A Normal Lost Phone bothers me. As an adventure/puzzle game, it is experimental and intelligent. Players must learn more about a lost phone and its owner. But as the game begins to explore LGBTQ themes, it takes a turn for the uncomfortable.
The set up is simple. You have found a phone. Examining text messages and learning more about the owner unlocks more and more information. You’ll uncover wifi passwords, find hidden apps, and piece together a story by reading forum posts and text message. A Normal Lost Phone’s unconventional structure leads to genuine brainteasers that provide a robust test of your deductive skills.
As you progress, the game feels more and more invasive. It starts with the discovery of a dating app with two profiles: one for a man, another for a woman. They’re both for the same person, Sam, the owner of the phone. It turns out that Sam is a young transgender woman struggling to come out to her family and school friends.
Sam has been chatting with a friendly and helpful stranger through her dating app. He has sent a picture and asks that Sam do likewise.
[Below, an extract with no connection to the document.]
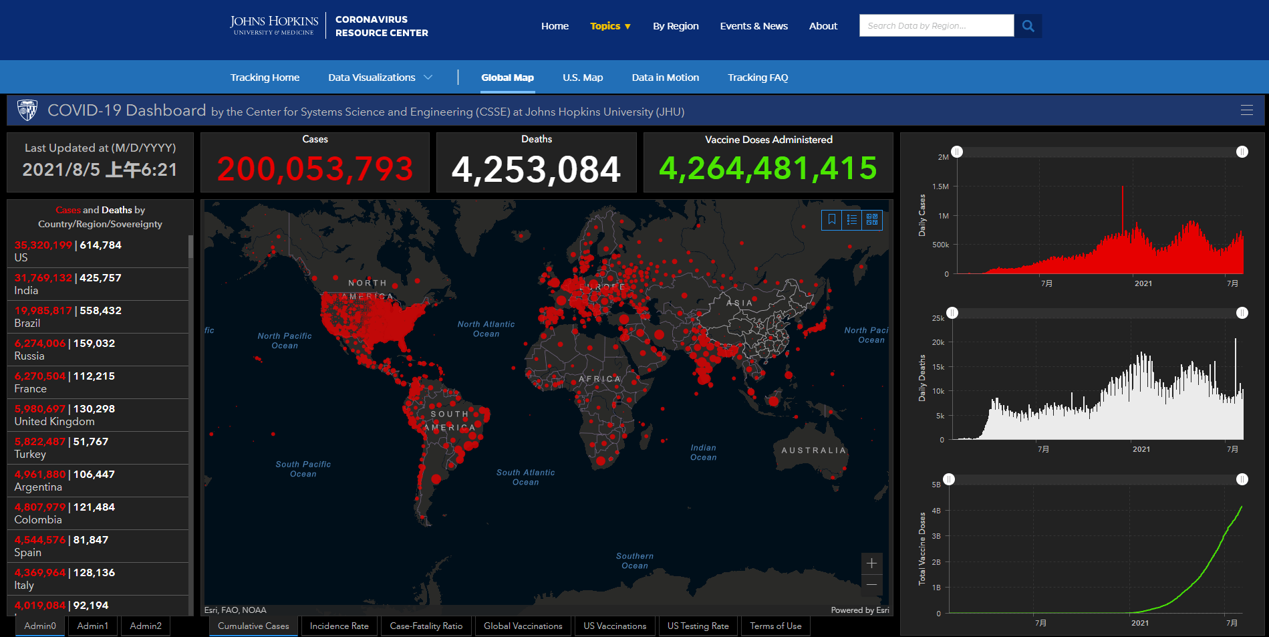
Task: Expand the Data Visualizations dropdown
Action: [x=380, y=78]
To proceed you need to use Sam’s personal information to find a picture of her on a transgender web forum, copy it, and send it to the stranger.
What the fuck?
The framing devices is already sufficiently invasive, but this moment allows the player an unprecedented and uncomfortable amount of control over Sam. You can choose to send a photo of her while she is not presenting as female. While the other participant is one of the few people aware that Sam is transgender, this feels dangerously close to outing a closeted trans person. Who am I to decide how much Sam would share with this person? A Normal Lost Phone claims to be a game where you “build empathy with the characters, allowing to explore difficult topics.” But it does so at the expense of the very character that you are supposed to care about. Sam has no agency. She is absent, unable to consent or comment on your personal invasion. She is an object to be analyzed. She is also a damsel to save and protect.
I was told by the team that a trans person was involved directly with the project and that numerous trans people were interviewed about their experiences. I also acknowledge that this is a difficult subject. No one’s lived experience is the same. This structure is the vehicle the creators chose to tell this game. They clearly have less of an issue with it than I do.
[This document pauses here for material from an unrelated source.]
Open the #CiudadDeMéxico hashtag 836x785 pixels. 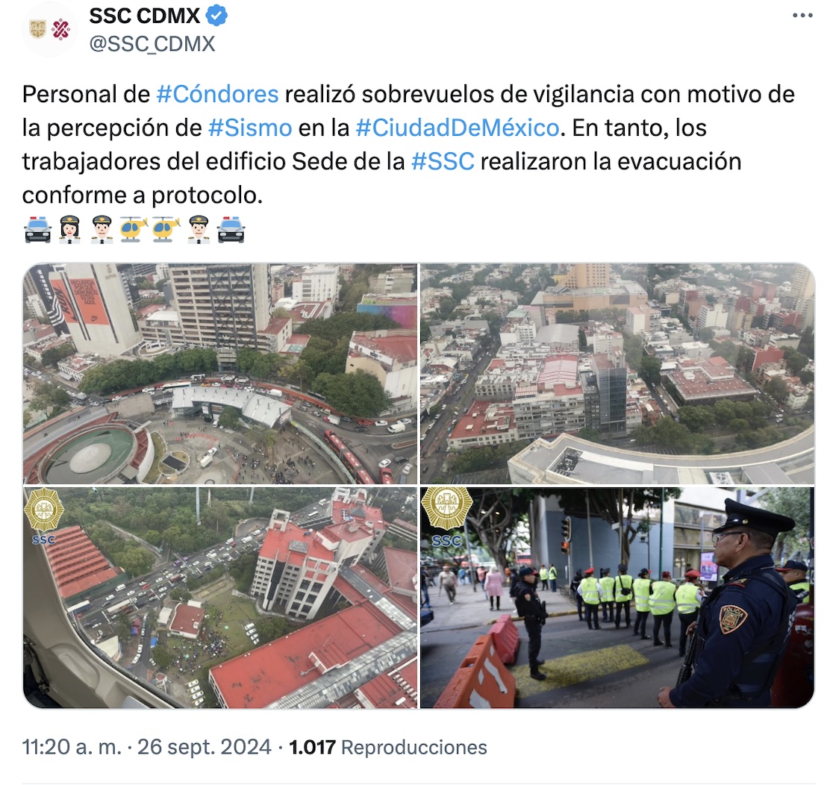458,128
For the team, the invasiveness was necessary “in order for the player to see the world through Sam’s eyes.” I can understand that desire. But I think the experiment fails. It is exploitative, fetishizing a deeply personal struggle and turning it into emotional tourism. If these are the techniques used to explore queerness in video games, queer games have a long way to go.
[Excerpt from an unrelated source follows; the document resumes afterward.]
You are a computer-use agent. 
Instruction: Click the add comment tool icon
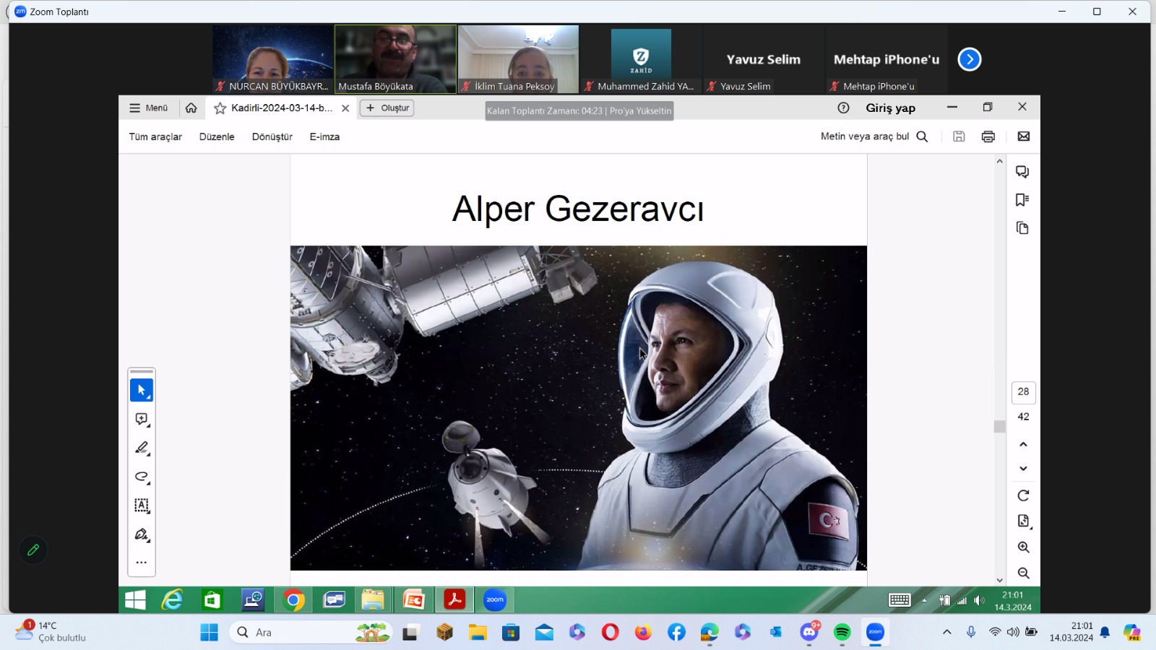pos(142,420)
A Normal Lost Phone wants to say something. But for an empathy game, it doesn’t seem care that much about Sam. It cares about the player and satiating their curiosity. It’s a mistake. Queer games need to stop commodifying and exoticizing the queer experience at expense of nuanced stories. They need to craft narratives with queer characters that are not defined exclusively by their queerness and not positioned as curiosities. Only then will empathy games like A Normal Lost Phone will actually be empathic.